A buffer stock scheme involves setting both maximum and minimum prices for a good, often used in agriculture. The government buys excess supply when the price is below the minimum and sells it when the price exceeds the maximum, stabilizing prices.
What is the problem with buffer stock schemes?
Buffer stock schemes can cause inefficiency and place a large cost on the government, as prices may remain below the minimum because producers know the government will buy up any surplus.
What are tradable pollution permits?
Tradable pollution permits allow firms to pollute up to a specific limit. Companies must buy permits to pollute, and unused permits can be sold to other companies, creating an incentive to use greener technologies.
How do tradable pollution permits help reduce pollution?
By limiting the total number of permits and allowing them to be traded, firms with lower pollution-reduction costs can sell permits to firms with higher costs, making the overall reduction cheaper.
How does the trading of pollution permits reduce costs for firms?
Firms with lower reduction costs can sell their permits to firms with higher costs, creating a market for pollution reduction that minimizes overall costs. For example, Firm A may sell permits to Firm B if it's cheaper for Firm B to buy than to reduce pollution.
How much would it cost to reduce pollution for three firms with tradable pollution permits?
Without permits, the cost of reducing pollution for firms A, B, and C would be £1700.
With tradable permits, the total cost is reduced to £1100, as firms buy and sell permits to cut costs, showing that tradable permits can be more efficient.
What are the advantages of tradable pollution permits?
Guaranteed pollution reduction: The government caps the number of permits, ensuring that pollution reduces to set targets.
Revenue generation: The government can raise funds by selling permits and fining firms that exceed their limits.
Incentivizes green technology: Encourages firms to invest in environmentally-friendly technologies.
Efficiency: Firms make their own decisions whether to cut pollution or buy more permits, encouraging efficient outcomes.
What are the disadvantages of tradable pollution permits?

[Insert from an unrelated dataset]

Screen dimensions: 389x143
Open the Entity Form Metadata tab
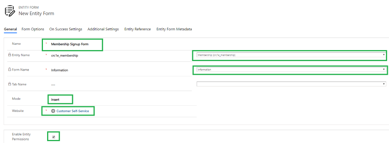pos(174,29)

Monitoring costs: It can be expensive to enforce, and the government must impose sufficient fines to ensure compliance.
Higher business costs: Firms may pass on the costs of purchasing permits to consumers.
Difficulty in setting permit levels: It's hard to determine the exact number of permits to issue.

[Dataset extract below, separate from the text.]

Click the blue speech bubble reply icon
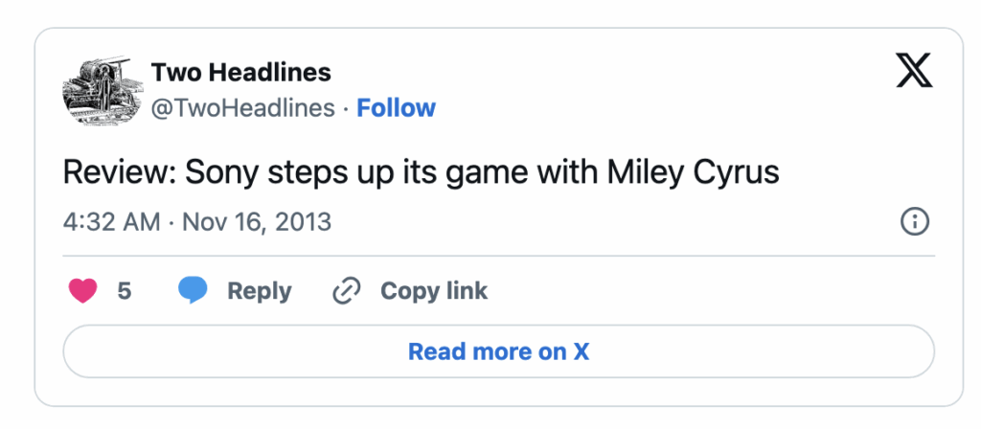Viewport: 981px width, 429px height. tap(193, 291)
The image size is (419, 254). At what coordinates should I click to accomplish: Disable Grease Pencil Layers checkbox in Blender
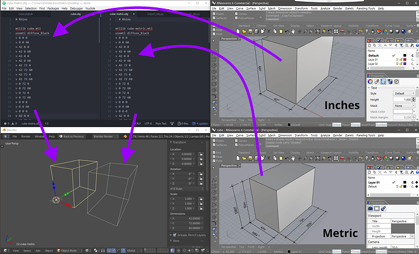click(x=174, y=235)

Example: The US Sulphur trading scheme and the EU Emissions Trading Scheme (ETS) reduced pollutants and greenhouse gases.

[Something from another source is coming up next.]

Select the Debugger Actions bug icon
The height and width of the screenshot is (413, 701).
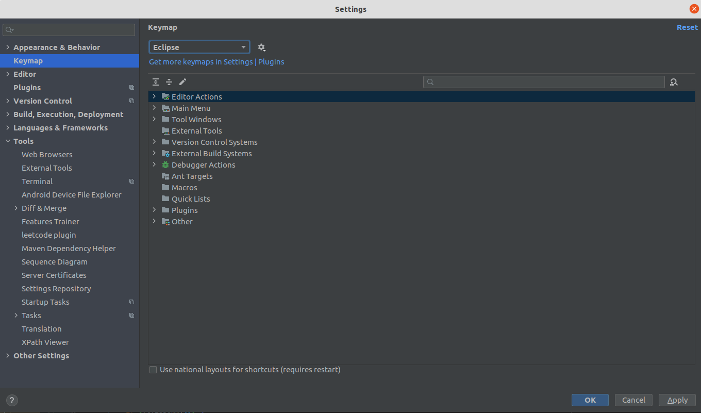[x=165, y=165]
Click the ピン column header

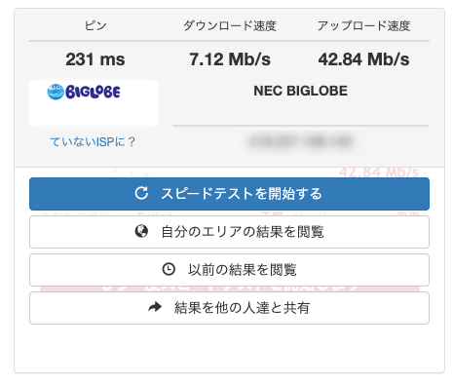coord(95,25)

What is the role of the government in the provision of public goods?
Market failure correction: Public goods are non-rival and non-excludable, meaning they are underprovided by the market. The government provides them directly via taxation.
Merit goods: The government may also provide merit goods, which have external benefits.
What are the advantages of state provision of public goods?
Corrects market failure: Ensures important goods are available that would otherwise be underprovided.
Improved social welfare: By providing goods like healthcare and education, the government can improve overall welfare.
Promotes equality: Guarantees access to basic goods, ensuring everyone benefits.
Economic growth: For example, providing healthcare improves workforce health, contributing to economic growth.
Efficiency: Using competitive tenders can ensure efficient government provision of goods.
What are the disadvantages of state provision of public goods?
High opportunity cost: State provision is expensive, leading to significant opportunity costs for the government.
Inefficient allocation: The government may provide the wrong mix of goods, as it doesn't have market signals (like price) to guide resource allocation. For example, there may be too many soldiers and too few hospital beds.
Government inefficiency: Governments may lack incentives to reduce costs and improve efficiency.
Potential for corruption: Government officials may have conflicting objectives or be influenced by corruption.
Resource misallocation: Example: The UK government spends more on railways than roads, even though most journeys are made by road, indicating inefficient resource allocation.